## [Task statement]
Recast the material below as a Markdown table with the columns "Row" and "Line": one row per line, numbered in order, with blank lines omitted and the pictures left out.

## [Material for the task]

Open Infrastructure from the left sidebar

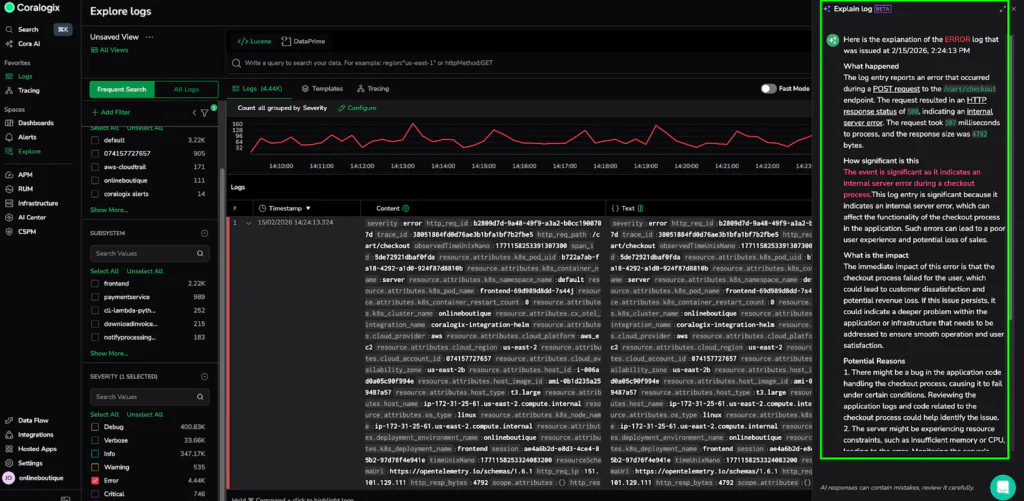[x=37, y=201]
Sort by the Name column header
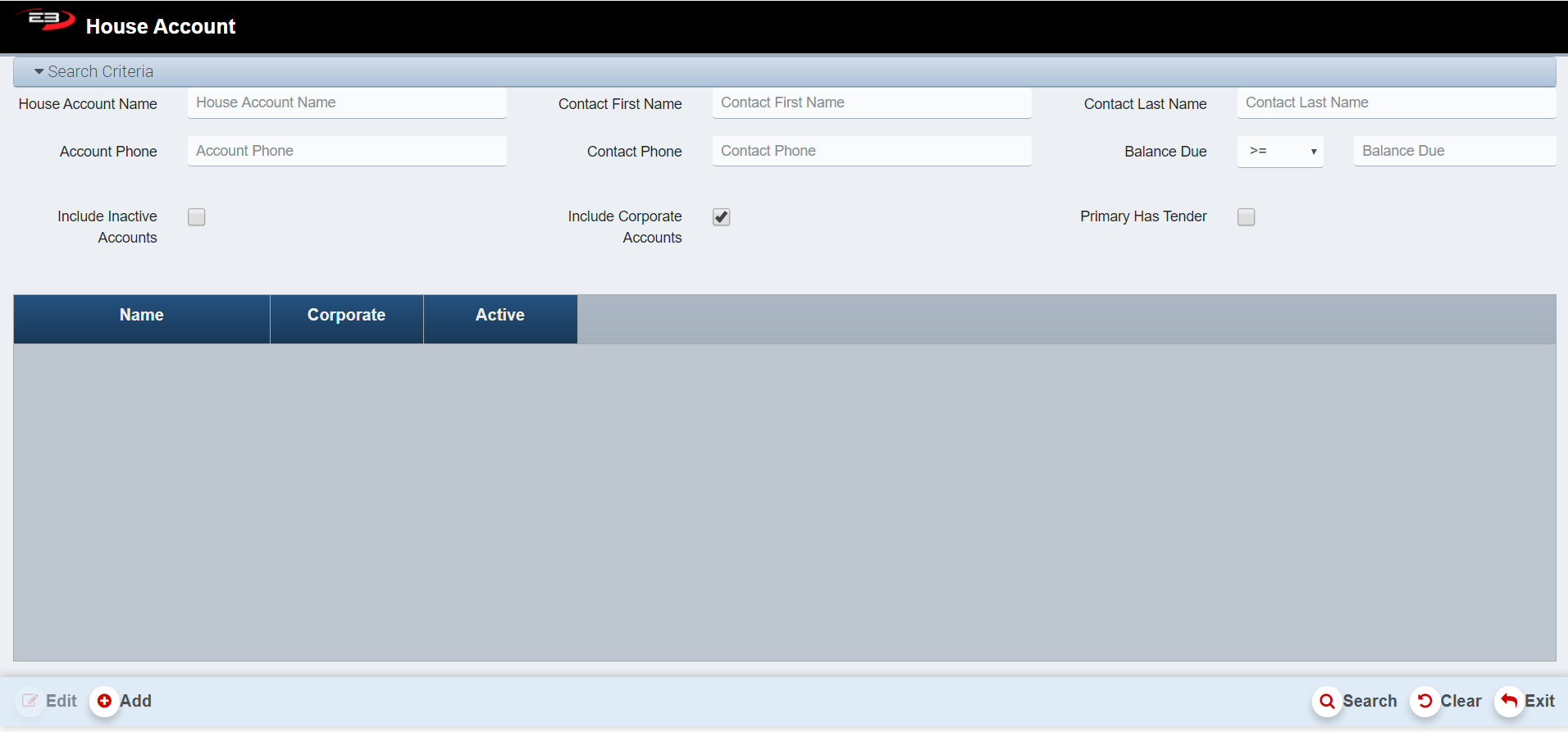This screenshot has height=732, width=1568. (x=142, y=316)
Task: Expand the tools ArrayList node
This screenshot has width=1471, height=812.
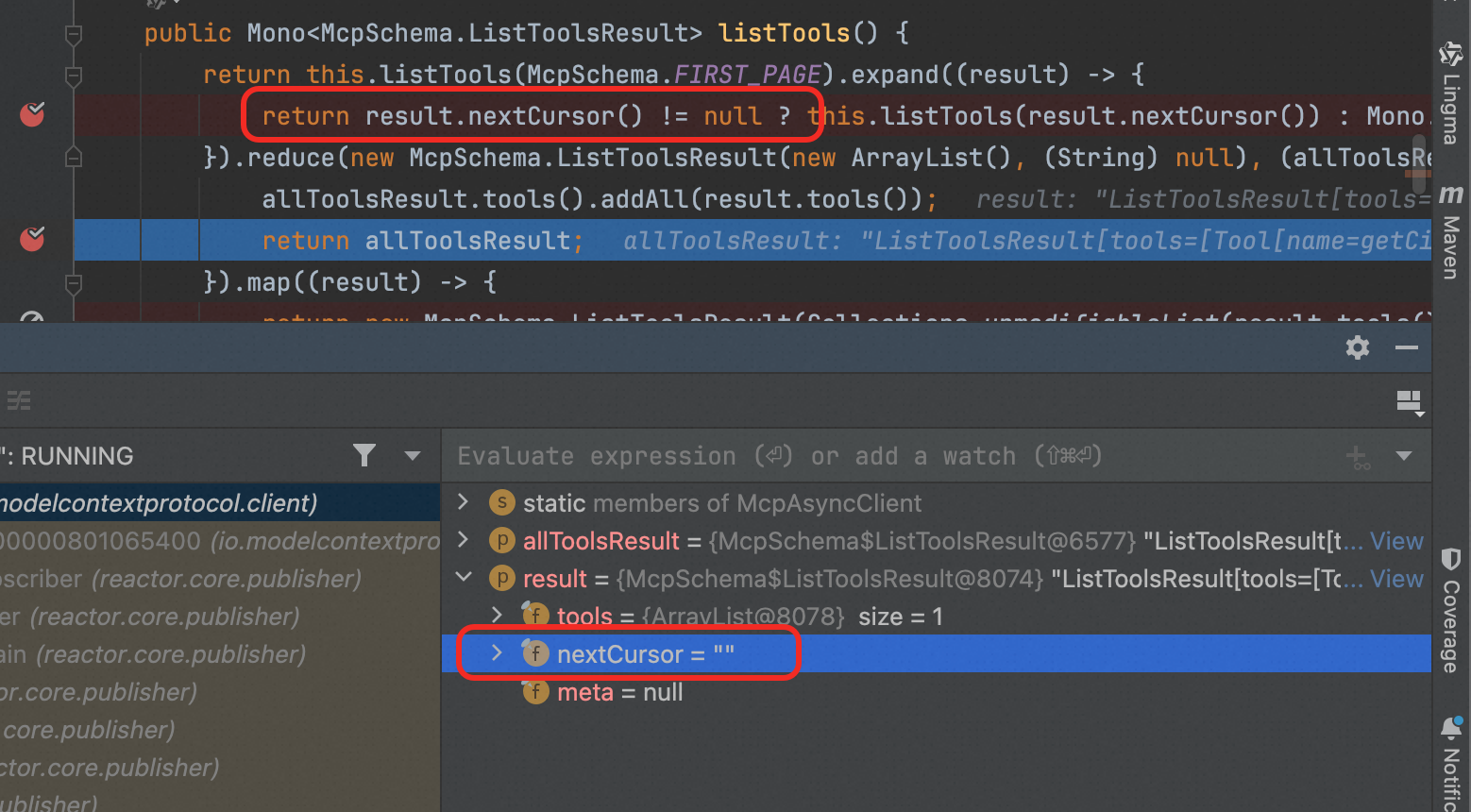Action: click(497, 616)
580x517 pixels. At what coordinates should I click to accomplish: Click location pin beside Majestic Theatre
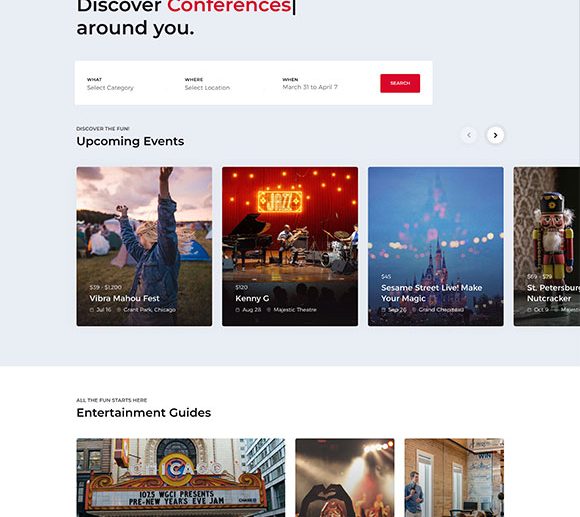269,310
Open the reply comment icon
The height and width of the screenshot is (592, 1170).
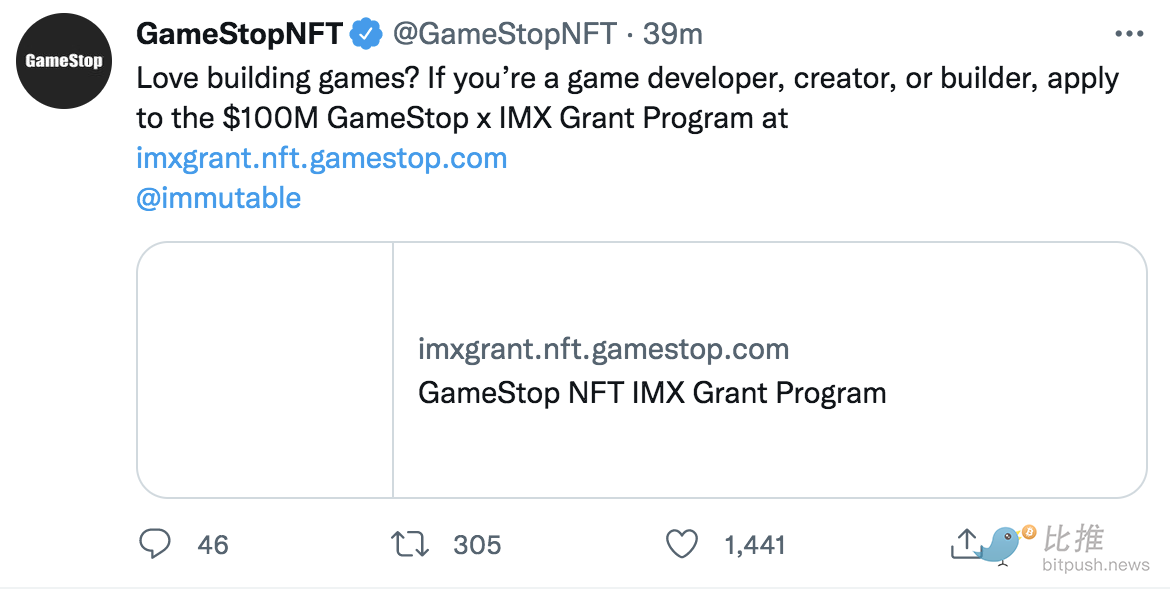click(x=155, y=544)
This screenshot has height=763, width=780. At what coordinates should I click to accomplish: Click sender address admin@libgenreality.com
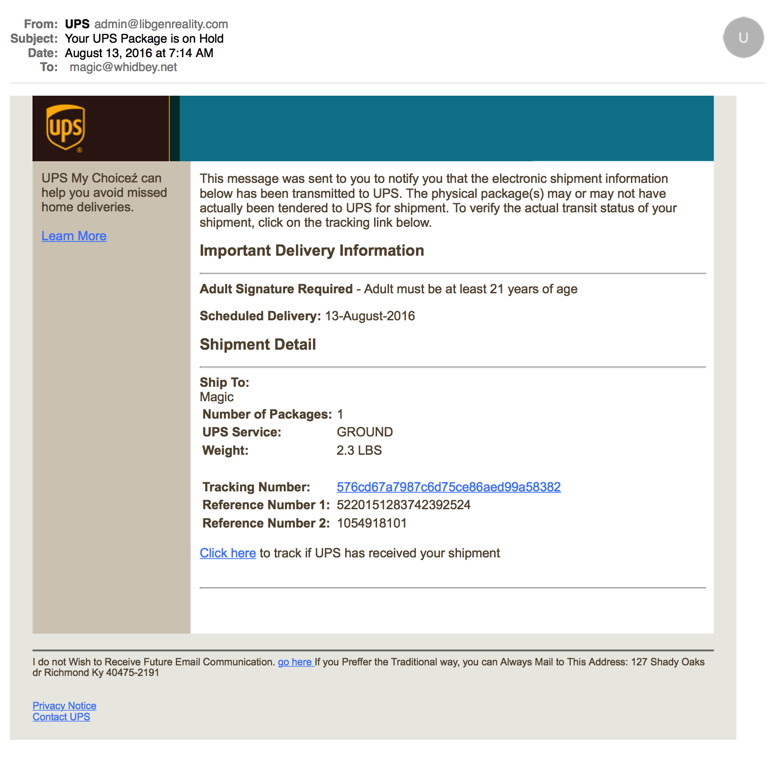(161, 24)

## [Written answer]
| Row | Line |
|---|---|
| 1 | Open Infrastructure from the left sidebar |
| 2 | [x=37, y=201] |
| 3 | Sort by the Name column header |
| 4 | This screenshot has height=732, width=1568. (x=142, y=316) |
| 5 | Task: Expand the tools ArrayList node |
| 6 | This screenshot has width=1471, height=812. |
| 7 | Action: click(497, 616) |
| 8 | 580x517 pixels. At what coordinates should I click to accomplish: Click location pin beside Majestic Theatre |
| 9 | 269,310 |
| 10 | Open the reply comment icon |
| 11 | The height and width of the screenshot is (592, 1170). |
| 12 | click(x=155, y=544) |
| 13 | This screenshot has height=763, width=780. At what coordinates should I click to accomplish: Click sender address admin@libgenreality.com |
| 14 | (161, 24) |